**** Source material ****
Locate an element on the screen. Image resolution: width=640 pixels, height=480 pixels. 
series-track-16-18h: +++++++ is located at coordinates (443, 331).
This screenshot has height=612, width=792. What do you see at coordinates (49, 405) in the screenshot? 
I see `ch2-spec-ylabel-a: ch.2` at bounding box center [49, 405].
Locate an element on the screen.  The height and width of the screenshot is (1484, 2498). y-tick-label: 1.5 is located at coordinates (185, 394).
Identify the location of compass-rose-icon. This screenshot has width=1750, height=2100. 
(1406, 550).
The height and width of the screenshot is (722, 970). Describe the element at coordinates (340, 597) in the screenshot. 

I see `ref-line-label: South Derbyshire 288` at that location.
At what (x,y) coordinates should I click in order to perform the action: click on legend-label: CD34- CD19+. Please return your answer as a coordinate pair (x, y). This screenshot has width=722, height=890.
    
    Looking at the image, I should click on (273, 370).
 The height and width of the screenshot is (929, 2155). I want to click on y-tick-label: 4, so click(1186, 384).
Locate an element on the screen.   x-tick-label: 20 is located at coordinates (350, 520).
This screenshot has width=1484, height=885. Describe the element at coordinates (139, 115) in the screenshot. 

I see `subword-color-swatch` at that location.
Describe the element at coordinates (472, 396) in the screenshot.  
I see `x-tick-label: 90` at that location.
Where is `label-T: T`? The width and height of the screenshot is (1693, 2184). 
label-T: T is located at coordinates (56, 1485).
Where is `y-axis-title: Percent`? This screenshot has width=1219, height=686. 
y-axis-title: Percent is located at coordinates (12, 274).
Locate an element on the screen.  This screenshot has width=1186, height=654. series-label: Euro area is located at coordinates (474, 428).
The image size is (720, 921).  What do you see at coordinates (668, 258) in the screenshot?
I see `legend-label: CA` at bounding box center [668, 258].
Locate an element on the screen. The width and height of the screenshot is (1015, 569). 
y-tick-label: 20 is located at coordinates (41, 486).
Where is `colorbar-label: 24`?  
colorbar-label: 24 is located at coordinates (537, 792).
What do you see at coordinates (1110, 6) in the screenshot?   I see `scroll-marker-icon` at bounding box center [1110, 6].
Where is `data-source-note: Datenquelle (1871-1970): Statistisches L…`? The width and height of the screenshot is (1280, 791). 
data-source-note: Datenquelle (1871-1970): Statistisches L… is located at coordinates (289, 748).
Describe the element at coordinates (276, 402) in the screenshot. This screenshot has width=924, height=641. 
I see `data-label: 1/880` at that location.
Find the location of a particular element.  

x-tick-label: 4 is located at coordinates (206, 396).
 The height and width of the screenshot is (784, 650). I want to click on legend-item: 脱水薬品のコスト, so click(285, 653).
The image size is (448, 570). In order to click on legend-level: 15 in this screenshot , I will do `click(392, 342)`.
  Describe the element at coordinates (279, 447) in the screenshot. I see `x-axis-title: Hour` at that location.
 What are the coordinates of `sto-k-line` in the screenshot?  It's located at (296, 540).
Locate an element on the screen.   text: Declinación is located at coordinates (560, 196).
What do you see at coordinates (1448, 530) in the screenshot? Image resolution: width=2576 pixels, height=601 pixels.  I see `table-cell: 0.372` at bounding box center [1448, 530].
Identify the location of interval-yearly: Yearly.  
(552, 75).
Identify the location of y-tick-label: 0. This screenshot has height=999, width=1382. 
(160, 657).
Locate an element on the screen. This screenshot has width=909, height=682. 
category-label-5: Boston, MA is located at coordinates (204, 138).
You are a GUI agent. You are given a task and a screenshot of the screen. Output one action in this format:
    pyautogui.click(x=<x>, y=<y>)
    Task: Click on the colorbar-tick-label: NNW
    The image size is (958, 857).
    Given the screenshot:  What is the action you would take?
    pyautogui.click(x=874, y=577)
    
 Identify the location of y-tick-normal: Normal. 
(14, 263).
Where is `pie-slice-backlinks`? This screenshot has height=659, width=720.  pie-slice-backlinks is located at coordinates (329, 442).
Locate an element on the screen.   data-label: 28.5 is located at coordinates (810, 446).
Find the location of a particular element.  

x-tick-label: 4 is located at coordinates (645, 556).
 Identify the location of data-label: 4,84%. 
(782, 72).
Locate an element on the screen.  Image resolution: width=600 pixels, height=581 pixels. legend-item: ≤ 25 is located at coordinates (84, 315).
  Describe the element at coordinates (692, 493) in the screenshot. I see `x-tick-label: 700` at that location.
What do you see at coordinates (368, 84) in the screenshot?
****
> **Job item**
Copy out the lines of the data above, starting with the line containing "Describe the element at coordinates (472, 396)" and ending with the line containing "y-axis-title: Percent is", both included.

> **Response**
Describe the element at coordinates (472, 396) in the screenshot.  
I see `x-tick-label: 90` at that location.
Where is `label-T: T`? The width and height of the screenshot is (1693, 2184). 
label-T: T is located at coordinates (56, 1485).
Where is `y-axis-title: Percent`? This screenshot has width=1219, height=686. 
y-axis-title: Percent is located at coordinates (12, 274).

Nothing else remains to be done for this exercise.